Banten, Kritik & Kenangan dalam Puisi-Puisi Toto ST Radik


oleh Sulaiman Djaya (Komite Sastra Dewan Kesenian Banten)

Pengantar
Tulisan ini merupakan upaya interpretasi dan pembacaan atas sejumlah puisi Toto ST Radik yang terkumpul dalam buku Kepada Para Pangeran.

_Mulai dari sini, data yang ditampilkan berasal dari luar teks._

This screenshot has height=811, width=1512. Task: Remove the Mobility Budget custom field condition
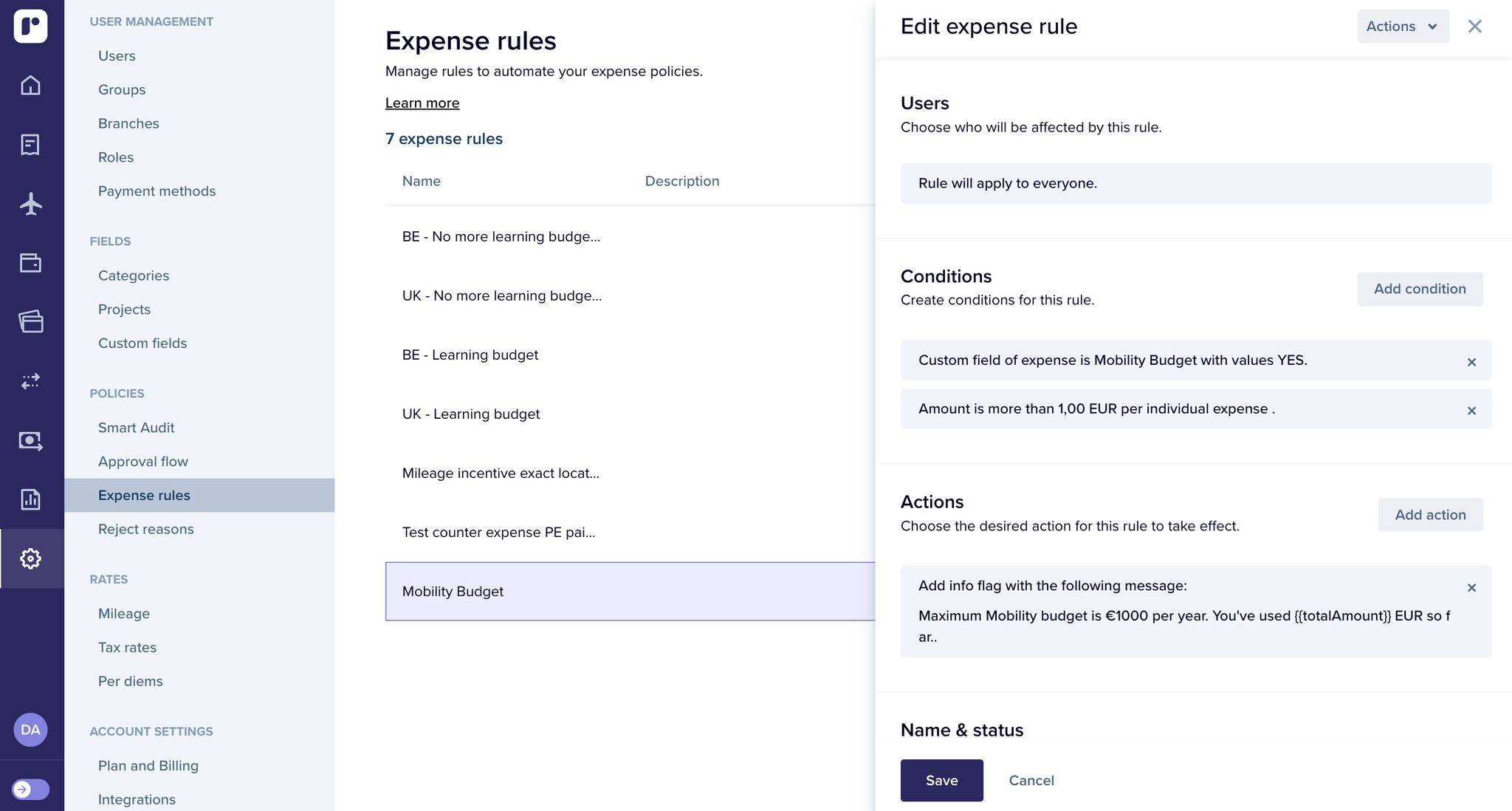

Penulis memilih judul Romansa Kampung Halaman setelah membaca dengan cermat sejumlah puisi-puisi dalam buku Kepada Para Pangeran tersebut, yang ternyata ‘berkisar’ dan ‘mengambil’ isu dan tema-nya tentang Banten, yang merupakan tanah kelahiran penyairnya.

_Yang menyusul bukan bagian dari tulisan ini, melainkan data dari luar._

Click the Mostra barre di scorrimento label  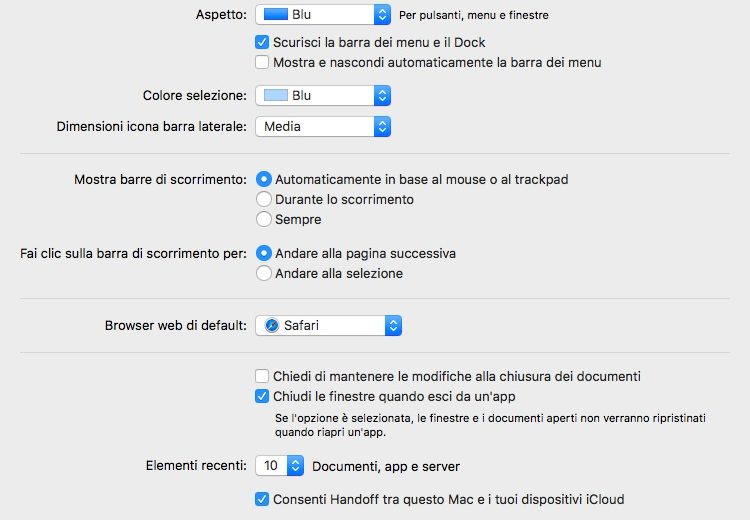click(x=160, y=180)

Dalam upaya melakukan pembacaan dan interpretasi ini, penulis memposisikan diri sebagai seorang ‘penerima’ dan ‘pembaca teks’ yang bebas (yang nantinya melakukan pembacaan berdasarkan khazanah dan wawasan teoritik dan filosofis pembacaan teks yang dimiliki penulis) sendiri.

Bahasan
Sejumlah puisi Toto ST Radik yang terkumpul dalam buku Kepada Para Pangeran tersebut menurut ‘pembacaan’ dan ‘interpretasi’ penulis sangat kental sekali dipinjam (dijadikan media tulisan atau narasi tekstual) sebagai upaya ‘menarasikan’ kenangan penyairnya seputar tanah kelahiran dan kampung halamannya, yang dalam hal ini Banten, sembari berupaya melakukan kritik sosial dan politik ketika penyairnya berusaha melakukan ziarah atau perbandingan ke masa silam dalam upaya mengkontekstualisasikannya dengan ‘ke-sekarang-an’.

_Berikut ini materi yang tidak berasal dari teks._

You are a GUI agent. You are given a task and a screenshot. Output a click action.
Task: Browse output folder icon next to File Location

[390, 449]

Hal itu terlihat ketika sejumlah puisinya, contohnya, bahkan menggunakan judul-judul seperti Kampung, Halaman, dan Kelahiran, yang bahkan hal itu ditunjukkan dengan puisi pertamanya dalam buku Kepada Para Pangeran tersebut, yang berjudul “Kampung Kesayangan”:

apa kabar, didi? dua belas tahun sudah kita tak lagi
bermain di lumpur sawah, saling berbantah, kemudian
mencuri bukubuku di toko dan perpustakaan kota
sambil mengkhayalkan kampung kesayangan yang lebih baik

Puisi yang yang berjudul ‘Kampung Kesayangan’ tersebut merupakan sebuah narasi tekstual yang ‘menjadikan’ dirinya sebagai upaya atau ikhtiar untuk mengisahkan kenangan dan romansa masa silam penyairnya, yang secara retorik diwujudkan dalam bentuk pertanyaan romantik kepada seseorang:

‘apa kabar, didi? dua belas tahun sudah
kita tak lagi bermain di lumpur sawah,
saling berbantah, kemudian mencuri bukubuku
di toko dan perpustakaan kota’,

yang pada saat bersamaan puisi tersebut juga berusaha membandingkan romansa dan kenangan masa silam yang disuarakan dan diujarkannya dengan kenyataan ‘kekinian’ tanah kelahiran si penyair (Banten):

‘sambil mengkhayalkan kampung kesayangan
yang lebih baik’,

yang tak ragu lagi ingin menyuarakan suatu harapan yang berbeda dengan masa silam bagi tanah kelahiran si penyair, yang dalam hal ini Banten, dan persis pada saat itulah, terkandung juga kritik sosial dan politik yang halus dalam puisi tersebut.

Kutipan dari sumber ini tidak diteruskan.